NRMSE of principal (major (a) and minor (b)) and polar (circumferential (c) and radial (d)) strains elastograms computed for heterogeneous vessels with varying cap thickness, morphology, and mechanical behavior.
Figure 8 shows bar plots of NRMSE of the elastograms shown in Fig. 3–6. The accuracy of the principal major elastograms varied from 7–14%; whereas the accuracy of the circumferential elastograms varied from 7–17%. Both techniques performed similarly because we used the same information (normal and shear strains) to compute principal and polar strains, and because precise location of the vessels were used to compute polar strain elastograms.

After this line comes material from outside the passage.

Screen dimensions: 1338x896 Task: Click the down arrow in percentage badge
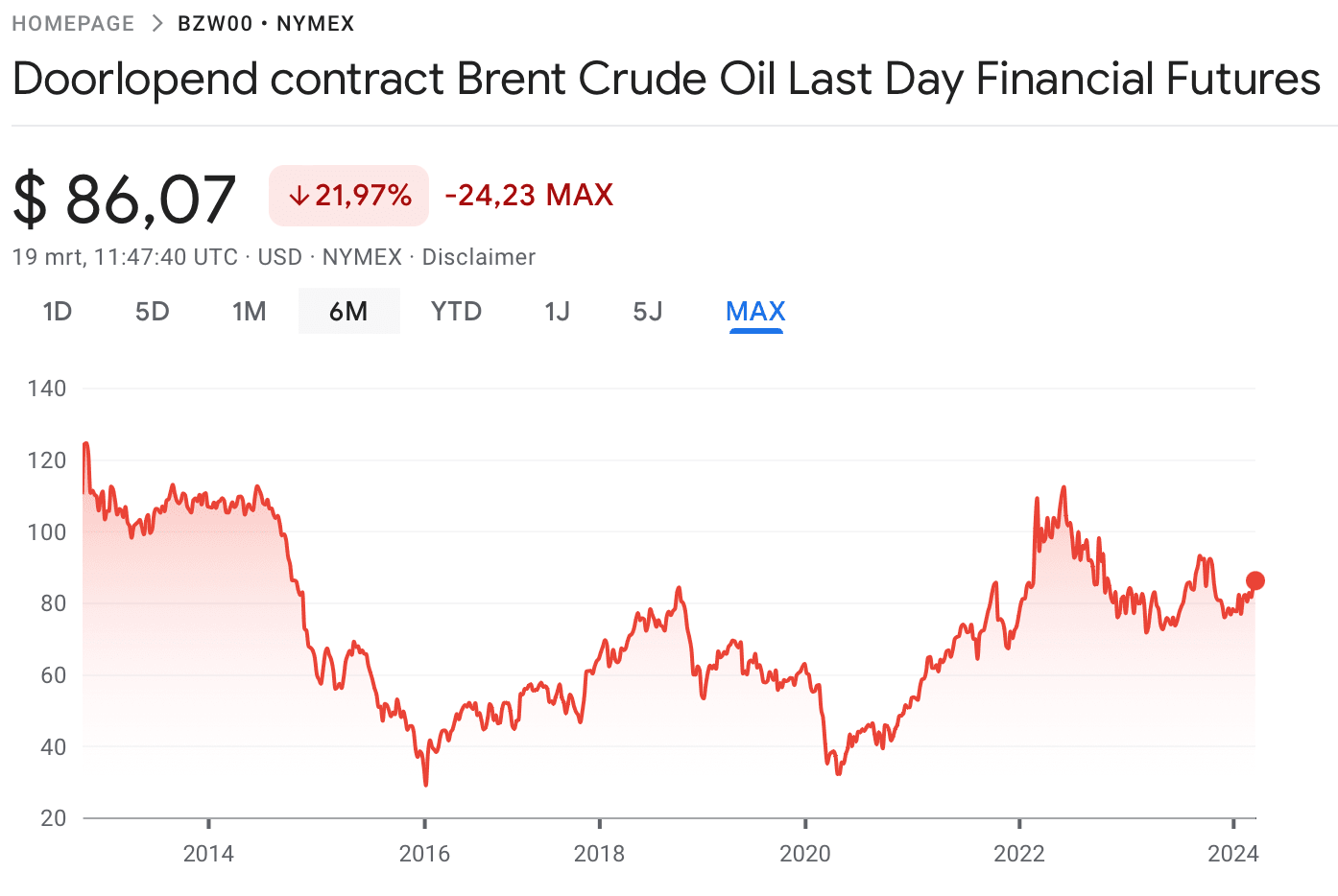[299, 196]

Figure 9 shows bar plots of the CNRe computed from the elastograms shown in Figs 3–6. CNRe of the principal strain elastograms were similar to those obtained from polar strain elastograms.
Figure 9.
CNRe of principal (major (a) and minor (b)) and polar (circumferential (c) and radial (d)) strains elastograms shown in Figs 3–6. Showing how CNRe (dB) varies with cap thickness, and mechanical behavior.
Patient studies
Table 5 summarizes the patient characteristics. Pulse pressure varied considerably between the 10 volunteers, which could be more related to when the measurements were made rather than any physiological reason. Specifically, pressure measurements were made during the pre-screening stage for all volunteers, which was done an hour before elastographic imaging. We plan to measure pulse pressure before and after elastographic imaging in future studies. Figure 10 shows representative examples of strain elastograms obtained from five healthy volunteers. Elastograms obtained from all 10 volunteers displayed a similar trend. As in the simulation studies, principal major (Fig 10 (b) and circumferential (Fig. 10 (c) strain elastograms were comparable. Similarly, principal minor (Fig. 10 (d) and radial (Fig. 10 (e) strain elastograms were equivalent. This occurred because in this case, fitting a circle to points manually selected on the vessel wall provided a good estimate of the lumen’s center. There was poor symmetry between principal major and minor elastograms, which suggests the vessels were transversely anisotropic. Similarly, circumferential and radial strains were asymmetric. Since the magnitude of radial strains were larger than circumferential strains, this suggests that either the Young’s modulus or Poisson’s ratio in the circumferential direction was different from that in the radial direction–a behavior consistent with transversely isotropic vessels. Although these results are encouraging, we plan to conduct further studies with ex vivo tissue samples and histological analysis to validate our in vivo findings.
Table 5.
Summary of patient characteristics.
| Patient Index |
Sex | Age | BMI | Pulse Pressure (mmHg) |
Smoker | Heart Diseases |
Family Heart Diseases |
|---|---|---|---|---|---|---|---|
| 1 | Male | 64 | 26.51 | 44 | No | No | No |
| 2 | Female | 55 | 23.67 | 60 | No | No | Yes |
| 3 | Male | 52 | 32.85 | 48 | No | No | Yes |
| 4 | Female | 54 | 26.39 | 32 | No | No | No |
| 5 | Male | 70 | 29.52 | 54 | Yes | No | No |
| 6 | Female | 53 | 22.95 | 44 | No | No | Yes |
| 7 | Male | 61 | 32.75 | 44 | No | No | Yes |
| 8 | Male | 56 | 28.02 | 50 | Yes | No | Yes |
| 9 | Female | 65 | 22.80 | 56 | No | No | Yes |
| 10 | Male | 58 | 26.34 | 48 | No | No | Yes |
Figure 10.
Montage of sonograms (a), principal major (b) and circumferential strain elastograms (c), principal minor (d) and radial strain elastograms (e) obtained from five female volunteers. The elastograms represent the mean strains computed over three cardiac cycles.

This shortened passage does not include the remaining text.